• _WORK TO COMPLETE_
Copy out all of the material below word for word, with nothing changed.

══ INFORMATION SUPPLIED ══

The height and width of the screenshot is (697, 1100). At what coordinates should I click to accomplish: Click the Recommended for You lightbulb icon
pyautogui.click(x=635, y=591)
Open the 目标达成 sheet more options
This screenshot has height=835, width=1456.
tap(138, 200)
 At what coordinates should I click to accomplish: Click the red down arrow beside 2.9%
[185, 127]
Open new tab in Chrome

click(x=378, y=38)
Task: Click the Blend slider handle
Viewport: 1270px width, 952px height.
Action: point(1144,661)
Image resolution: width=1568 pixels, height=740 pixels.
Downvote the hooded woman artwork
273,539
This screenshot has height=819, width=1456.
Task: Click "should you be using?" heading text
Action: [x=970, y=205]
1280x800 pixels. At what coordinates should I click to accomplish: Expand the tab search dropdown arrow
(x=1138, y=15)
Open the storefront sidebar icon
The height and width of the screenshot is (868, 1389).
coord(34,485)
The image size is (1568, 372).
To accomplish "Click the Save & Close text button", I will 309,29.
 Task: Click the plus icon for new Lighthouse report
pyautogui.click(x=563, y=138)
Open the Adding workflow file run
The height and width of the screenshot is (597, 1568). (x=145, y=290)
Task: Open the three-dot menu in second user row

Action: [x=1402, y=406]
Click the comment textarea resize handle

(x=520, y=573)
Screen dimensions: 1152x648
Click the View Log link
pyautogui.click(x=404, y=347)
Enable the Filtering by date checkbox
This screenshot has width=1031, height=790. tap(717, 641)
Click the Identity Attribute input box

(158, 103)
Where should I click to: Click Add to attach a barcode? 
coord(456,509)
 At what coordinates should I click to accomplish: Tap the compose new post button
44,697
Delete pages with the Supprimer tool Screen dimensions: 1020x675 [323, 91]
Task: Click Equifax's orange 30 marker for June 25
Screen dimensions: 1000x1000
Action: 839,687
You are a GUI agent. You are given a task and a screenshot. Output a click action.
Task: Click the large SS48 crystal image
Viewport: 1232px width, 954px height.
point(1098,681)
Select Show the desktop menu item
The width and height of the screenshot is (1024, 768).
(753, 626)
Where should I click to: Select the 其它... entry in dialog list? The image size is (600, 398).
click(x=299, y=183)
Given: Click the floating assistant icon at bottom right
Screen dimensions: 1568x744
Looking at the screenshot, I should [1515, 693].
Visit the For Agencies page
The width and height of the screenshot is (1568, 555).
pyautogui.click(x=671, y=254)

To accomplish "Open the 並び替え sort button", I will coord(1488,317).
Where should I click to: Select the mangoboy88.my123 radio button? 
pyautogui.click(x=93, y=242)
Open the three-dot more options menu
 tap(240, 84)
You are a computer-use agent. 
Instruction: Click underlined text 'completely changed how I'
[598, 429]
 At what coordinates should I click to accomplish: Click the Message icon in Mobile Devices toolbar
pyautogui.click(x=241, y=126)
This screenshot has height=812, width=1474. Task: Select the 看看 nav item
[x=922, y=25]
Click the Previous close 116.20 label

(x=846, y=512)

═══

• _SOLUTION FOR THIS EXERCISE_
The height and width of the screenshot is (697, 1100). At what coordinates should I click to accomplish: Click the Recommended for You lightbulb icon
pyautogui.click(x=635, y=591)
Open the 目标达成 sheet more options
This screenshot has height=835, width=1456.
tap(138, 200)
 At what coordinates should I click to accomplish: Click the red down arrow beside 2.9%
[185, 127]
Open new tab in Chrome

click(x=378, y=38)
Task: Click the Blend slider handle
Viewport: 1270px width, 952px height.
Action: point(1144,661)
Image resolution: width=1568 pixels, height=740 pixels.
Downvote the hooded woman artwork
273,539
This screenshot has height=819, width=1456.
Task: Click "should you be using?" heading text
Action: [x=970, y=205]
1280x800 pixels. At what coordinates should I click to accomplish: Expand the tab search dropdown arrow
(x=1138, y=15)
Open the storefront sidebar icon
The height and width of the screenshot is (868, 1389).
coord(34,485)
The image size is (1568, 372).
To accomplish "Click the Save & Close text button", I will 309,29.
 Task: Click the plus icon for new Lighthouse report
pyautogui.click(x=563, y=138)
Open the Adding workflow file run
The height and width of the screenshot is (597, 1568). (x=145, y=290)
Task: Open the three-dot menu in second user row

Action: [x=1402, y=406]
Click the comment textarea resize handle

(x=520, y=573)
Screen dimensions: 1152x648
Click the View Log link
pyautogui.click(x=404, y=347)
Enable the Filtering by date checkbox
This screenshot has width=1031, height=790. tap(717, 641)
Click the Identity Attribute input box

(158, 103)
Where should I click to: Click Add to attach a barcode? 
coord(456,509)
 At what coordinates should I click to accomplish: Tap the compose new post button
44,697
Delete pages with the Supprimer tool Screen dimensions: 1020x675 [323, 91]
Task: Click Equifax's orange 30 marker for June 25
Screen dimensions: 1000x1000
Action: 839,687
You are a GUI agent. You are given a task and a screenshot. Output a click action.
Task: Click the large SS48 crystal image
Viewport: 1232px width, 954px height.
point(1098,681)
Select Show the desktop menu item
The width and height of the screenshot is (1024, 768).
(753, 626)
Where should I click to: Select the 其它... entry in dialog list? The image size is (600, 398).
click(x=299, y=183)
Given: Click the floating assistant icon at bottom right
Screen dimensions: 1568x744
Looking at the screenshot, I should [1515, 693].
Visit the For Agencies page
The width and height of the screenshot is (1568, 555).
pyautogui.click(x=671, y=254)

To accomplish "Open the 並び替え sort button", I will coord(1488,317).
Where should I click to: Select the mangoboy88.my123 radio button? 
pyautogui.click(x=93, y=242)
Open the three-dot more options menu
 tap(240, 84)
You are a computer-use agent. 
Instruction: Click underlined text 'completely changed how I'
[598, 429]
 At what coordinates should I click to accomplish: Click the Message icon in Mobile Devices toolbar
pyautogui.click(x=241, y=126)
This screenshot has height=812, width=1474. Task: Select the 看看 nav item
[x=922, y=25]
Click the Previous close 116.20 label

(x=846, y=512)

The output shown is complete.